Columbus McKinnon Corp. is getting an extra $51,000 in sales tax breaks through the Amherst Industrial Development Agency after the Amherst material handling equipment maker determined that its project to build a new headquarters and training center would cost more than initially expected.
The additional tax savings are on top of tax breaks totalling $1.3 million that the agency approved for the project last August.
At that time, Columbus McKinnon expected it to cost about $5.9 million to build its 30,000-square-foot headquarters and training center at 205 Crosspoint Parkway. But since then, with design work now completed and final cost estimates in hand, the company believes the project could end up costing around $6.5 million.
The company, which said it expects to hire 10 additional people for its 130-person local work force within three years, had considered sites in North Carolina for the project, which will give Columbus McKinnon the ability to do research and development on new products.
While it is not unusual for IDAs to increase the projected value of a project after its initial approval, agency officials said Friday that they believed the state IDA reform legislation that took effect in April 2013 is encouraging companies to low-ball their initial cost estimates.
The state law gave IDAs the ability to clawback tax breaks that were granted to projects that fail to come within 80 percent of their job and investment projections. By being conservative in their cost and job estimates, companies seeking IDA tax breaks are able to set investment and employment targets that will be easier to meet and less likely to be subject to the clawback provisions, said James J. Allen, the Amherst IDA’s executive director.
“Nobody wants to be subject to a clawback,” Allen said.

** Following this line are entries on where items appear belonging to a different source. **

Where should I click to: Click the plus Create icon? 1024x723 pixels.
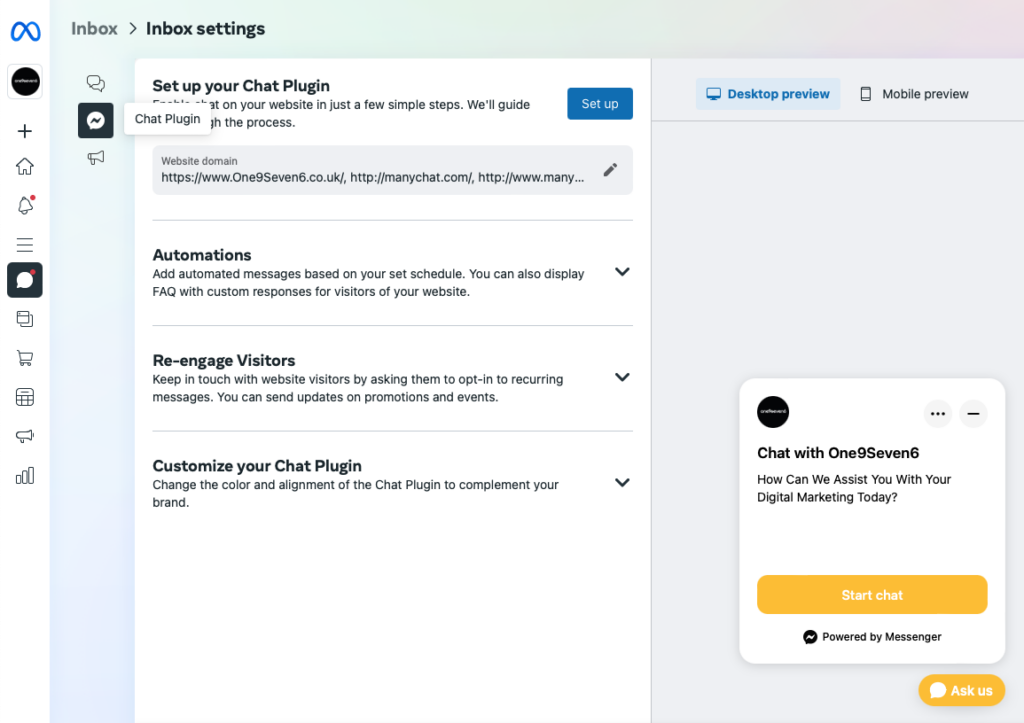(25, 131)
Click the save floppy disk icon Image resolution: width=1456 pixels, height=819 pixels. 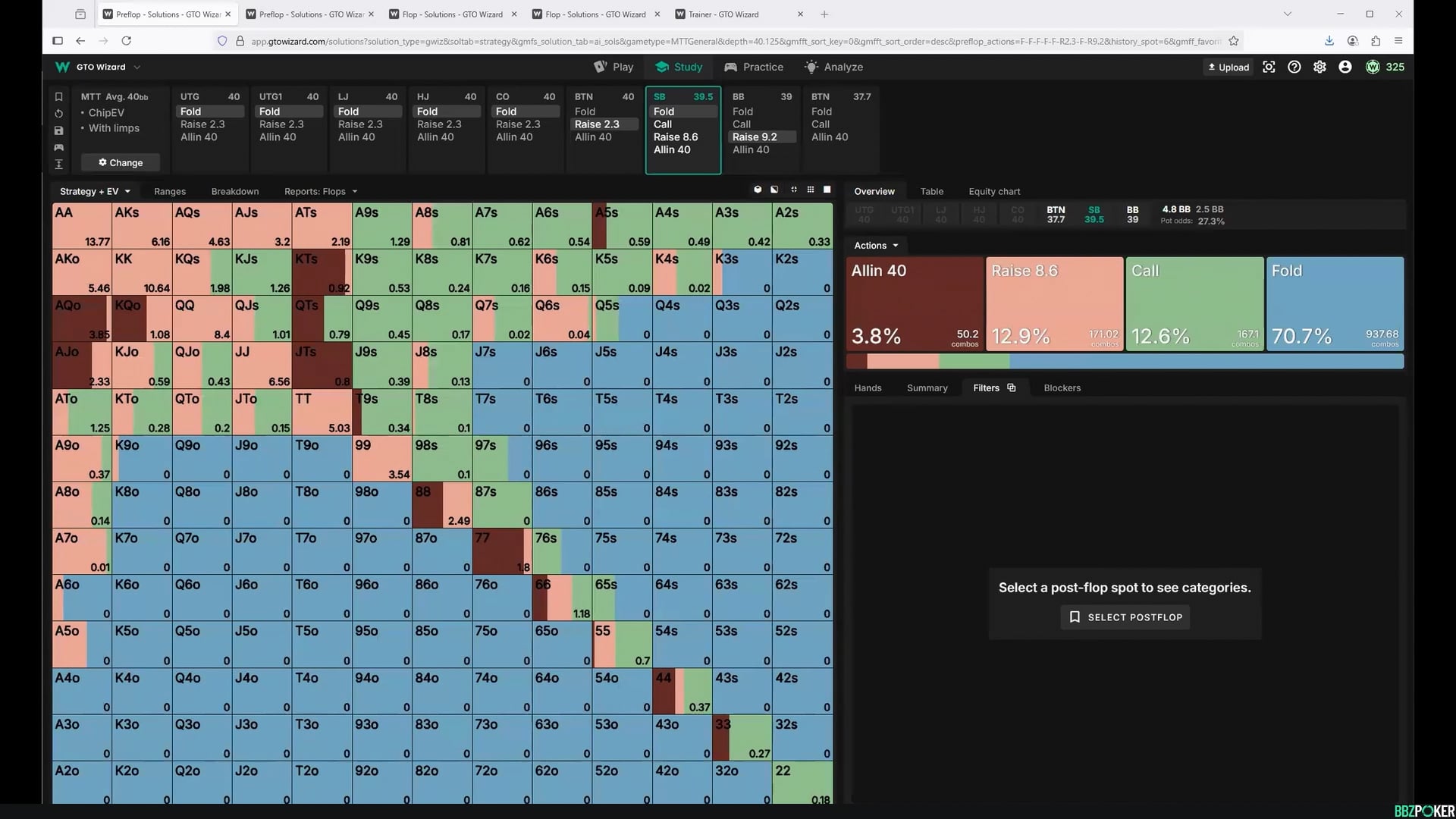tap(58, 130)
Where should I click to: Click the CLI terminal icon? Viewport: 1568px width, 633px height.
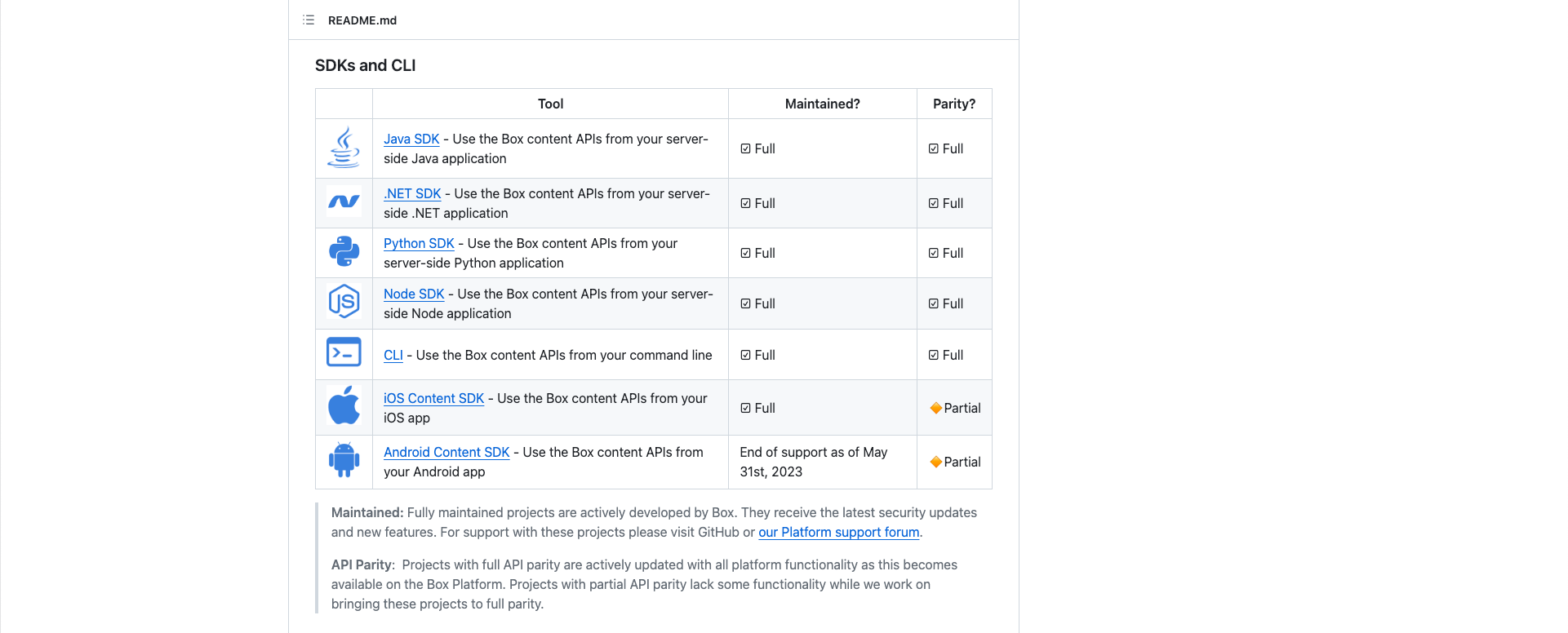coord(344,352)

In the past, a company might have estimated a project’s cost on the high side to build in a cushion in case of cost overruns. Regardless of the estimate, the company only receives sales tax breaks based on their actual spending as the project is carried out, not on the original estimate, said Nathan Neill, the IDA’s attorney.
But the estimate does serve as a ceiling for the total tax breaks a company may receive, so if the estimate is too low, the company must return to the IDA, as Columbus McKinnon did, and get its approval to revise the cost estimate upward in order that all of its material and equipment purchases are covered by the sales tax exemption.
“With all of these restrictions we are putting on companies, sometimes it forces them to come back for an amendment,” Allen said. “The whole thing about clawbacks is that it causes them to be very conservative in what they’re asking for.”